I know that I have already been here for a month and that I have missed out on writing about some crucial aspects of my study abroad experience so far, including some adventures and unexpected culture shocks.

After the first week or so, I was craving adventure outside of Rennes. A small group of friends and I took a day trip to St. Malo, a stunning walled city on the northern coast of Brittany. The salty wind, crashing waves, and cobblestone streets were a welcomed change. We walked along the old city ramparts, drank cappuccinos, and napped on the beach. I stood on the shore watching some of my friends swim in the water and realized that I felt infinitely grateful for this experience.

Our second escape from the city happened only two weeks later where we explored Paimpont, a tiny village in the heart of the Brocéliande Forest, a place that is famously associated to the legend of King Arthur and Merlin. We walked through the forest and picnicked on the shore of a small lake where we witnessed a wedding occur at the only chapel in town. In Paimpont, there was nothing but greenery and serenity.

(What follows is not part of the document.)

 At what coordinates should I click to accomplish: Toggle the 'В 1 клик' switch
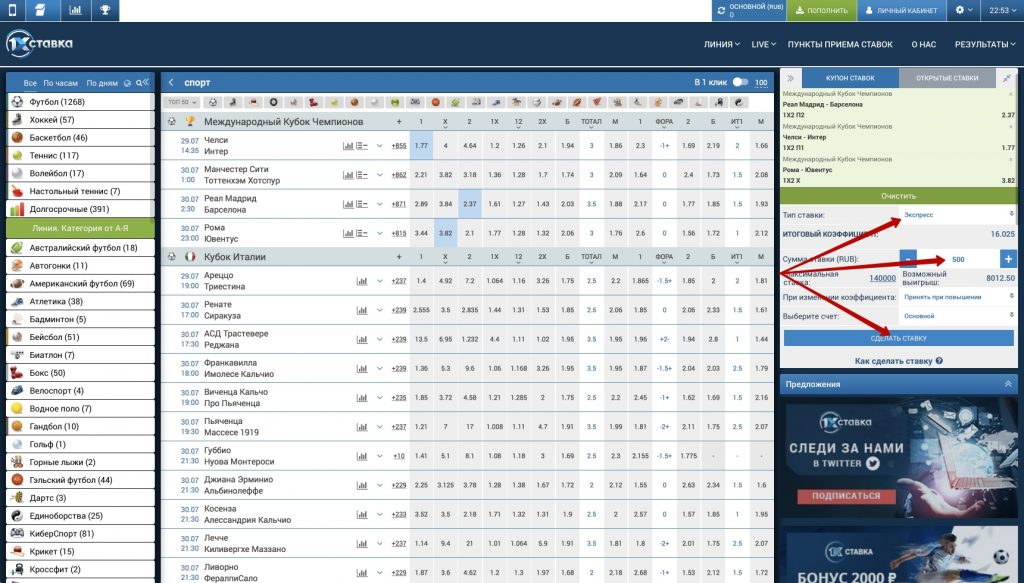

Despite the whimsical nature of our adventures, I still faced difficulties. When adapting to a new country, there is a strange sense of urgency to be perfect at everything. Even though this is the mentality that I have adopted, it’s not one that is sustainable or productive but instead counterproductive and psychologically detrimental. I came upon this realization while sitting in a small cafe here in Rennes named Maison Bécam. I had been listening to a song that mixed French and English together (a lyrical bilingual anomaly), when I realized that this is what the inside of my brain sounds like—a strange mix between the two, both of which I am forgetting. It’s true. When you’re stuck between two languages, you forget words in both your mother tongue and foreign language. For me, the word “toothbrush” or “brosse à dents” got lost somewhere in the back of my brain. I panicked. This is the worst possible thing you can do in this situation.

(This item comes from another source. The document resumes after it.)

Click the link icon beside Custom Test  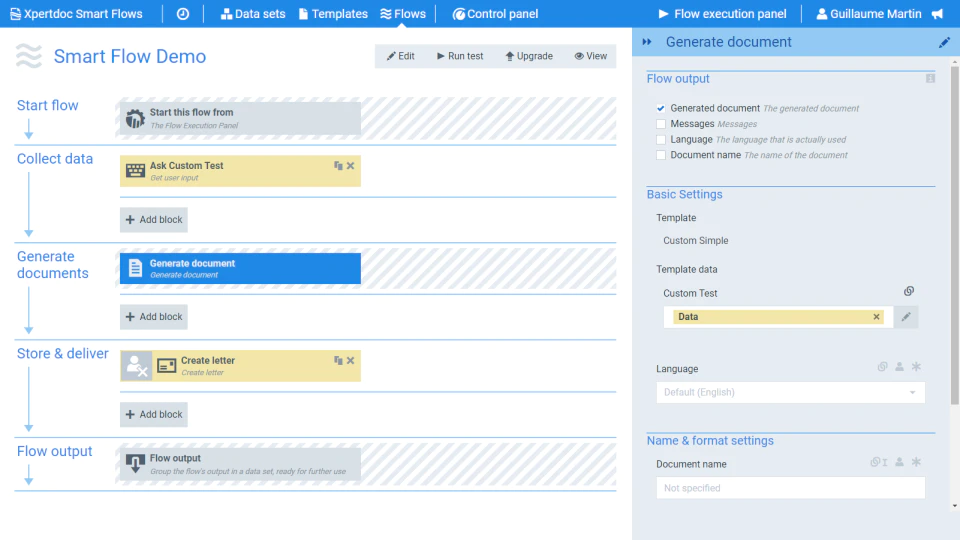coord(909,291)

You cannot expect to be perfect. Locals will speak English to you even if you speak to them in their language. It will be frustrating. However, it is understandable, you’re not a local. Don’t try to be. Don’t try to change your personality, style, mentality, or anything else because you want to fit in. You will be exhausted by the end of the day if you pretend to be someone you are not. 

When adapting to a new country, a new culture, a new language, you must be patient with yourself. I, decidedly, am impatient. Don’t be like me. Take your time—listen to the people around you, read in the language you’re trying to learn, speak as much as you can even if it’s just with a fellow international student—tune out the voice in your head saying that you cannot learn another language.

Despite what one might think, it does get better after the first few weeks. You end up finding friends who come from all over the world and talk about your home universities, where you grew up, and about the friends you have left behind in order to gain a new experience. I know that there will be ups and downs, but it comforts me knowing that I am not alone in this new chapter of my life.